Vijasar vases in various sizes on display at a store in Bhimdutta Municipality, Kanchanpur in this recent picture. Photo: Rajendra Dutta/Republica
Though classified as vulnerable by IUCN, efforts to conserve the tree have been scarce
MAHENDRANAGAR, Oct 23: When Pushpa Kamal Dahal, chairman of CPN and former prime minister, was offered a vase made of Vijayasar as token of love during a function in Kanchanpur last year, nobody had imagined that the popularity of the vase would soon surge. Federation of the Chamber of Commerce and Industries (FNCCI) had gifted him the vase while speaking at the Far Western Industrial Trade Fair and Kanchanpur Tourism Festival. Chief guest of the function, President of FNCCI, Kush Kumar Joshi also took home the same gift.
There is a long list of VIPs and VVIPs that have preferred to have the vase as a token of love. Even though it has been a decade since the vase has been in the market, it has become popular since the last two years. Former ministers and prime ministers gave it a new high as they took away vase made of it as a gift. The popularity has been so much so that even commoners these days don’t bade goodbye to their guests without handing over this ‘special brand of Kanchanpur’.
“The vase has been not so much popular ever. Everyone prefers to offer or receive it as a gift. It is being considered the best gift to give to your loved or revered one,” said Ganesh Dutta Bohora whose fortune actually shined because the vase. “It is a matter of pleasure for us because now the vase has become synonymous to Kanchanpur’s brand,” he added.
Bohora owns a timber shop. Before he started selling the vijayasar vases, he was just an ordinary businessperson. As vases gained popularity, he also got more and more busy. He highlighted and sold the item not just in Kathmandu and other towns in the country, but he even made trips to China and India for selling the wooden vase.
“It is a far-fetched dream for a small businessman like me to fly to China or India for business. However, this vase gave me that opportunity,” he shares.
He had participated in Sigotse of China to participate in ‘Nepal - China financial and trade fair’ held three years ago. He had gone there as a member of the representative team of the ministry of Commerce and Supply.
“The visit contributed to the demand of the vase. Many people liked it,” he reported. The vase is made from a tree called Vijayasar, pterocarpus marsupium. Drinking water from the vase, is considered to have health benefits. The tree is found in Kanchanpur, Kailali and Kapilbastu districts. The plant is classified as vulnerable by the IUCN. However, in lack of conservation efforts, locals had been using it for making vases, timber, and firewood.

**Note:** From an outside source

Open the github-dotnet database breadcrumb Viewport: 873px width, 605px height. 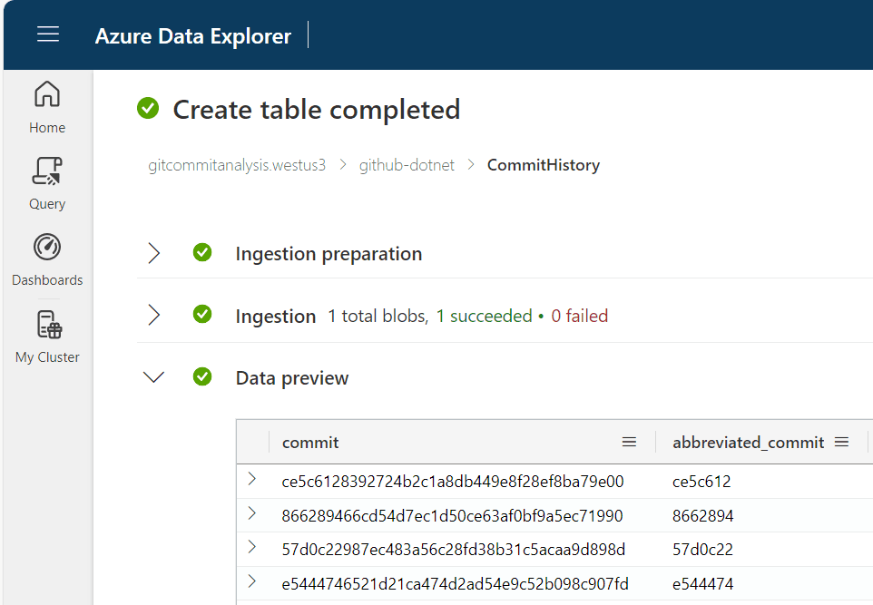(407, 164)
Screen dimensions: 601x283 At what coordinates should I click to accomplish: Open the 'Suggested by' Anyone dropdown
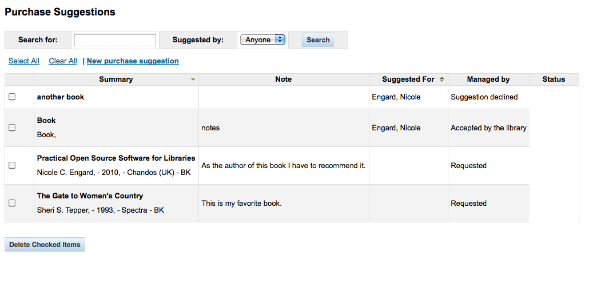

“This tree is not found everywhere. It is found only in three districts of Nepal. We did not know its value earlier, but now we are very cautious,” said Bohora.
“I was not aware of the benefits of the tree before my China trip. Before the trip, I reached out to various homeopathic doctors and learned about the medicinal value of the tree. They said that the water kept in the vase is beneficial for treating gastritis, sugar, urine infection, joints pain and many other ailments,” Bohora stated.
Water kept in the vase looks blue at the top, red at the middle and yellow at the base. When people see this, they feel amazed and love to take the vase home.
Bohora had registered Merit Kastha Udhyog in 2002 at Bhasi of Bhimdutta Municipality. He got support from Madanraj Bhatta of the same locality to run the factory. The factory saw highs and lows, however, now it is one of the most prestigious business in the region.
“We started this business with an initial investment of 15,000 rupees. Gradually, we invested more efforts and money,” Bohora narrated. “After we switched our focus on making vijayasar vases, our days changed,” he added.
While Bohora is thinking of further expanding his business, there are others too who want to join in. Locals are stressing on professional farming of the plant so that it provides opportunities to expand the business.
Until few years ago, a normal size vase used to cost Rs 80. Now, it costs no less than Rs 400. “We need to organize cultural and tourism festivals to further publicize the benefits of the vase,” Bohora says.